**Your goal:** Lift out each line of the data that holds "screenshot".

**Dataset records:**
———

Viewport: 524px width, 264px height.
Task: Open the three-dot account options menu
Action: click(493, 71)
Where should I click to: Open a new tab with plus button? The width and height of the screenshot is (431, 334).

———

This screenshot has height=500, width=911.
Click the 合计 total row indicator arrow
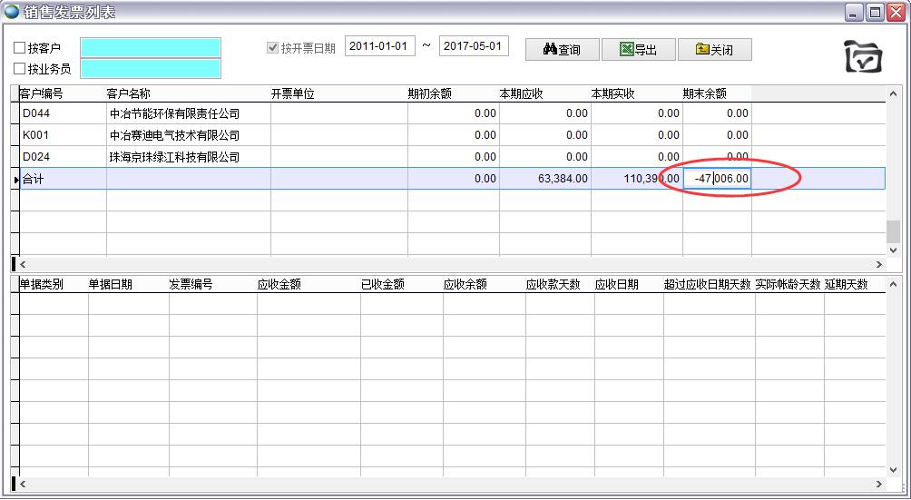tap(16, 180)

———

**Reply to the exercise:**
Where should I click to: Open a new tab with plus button? The width and height of the screenshot is (431, 334).
This screenshot has height=500, width=911.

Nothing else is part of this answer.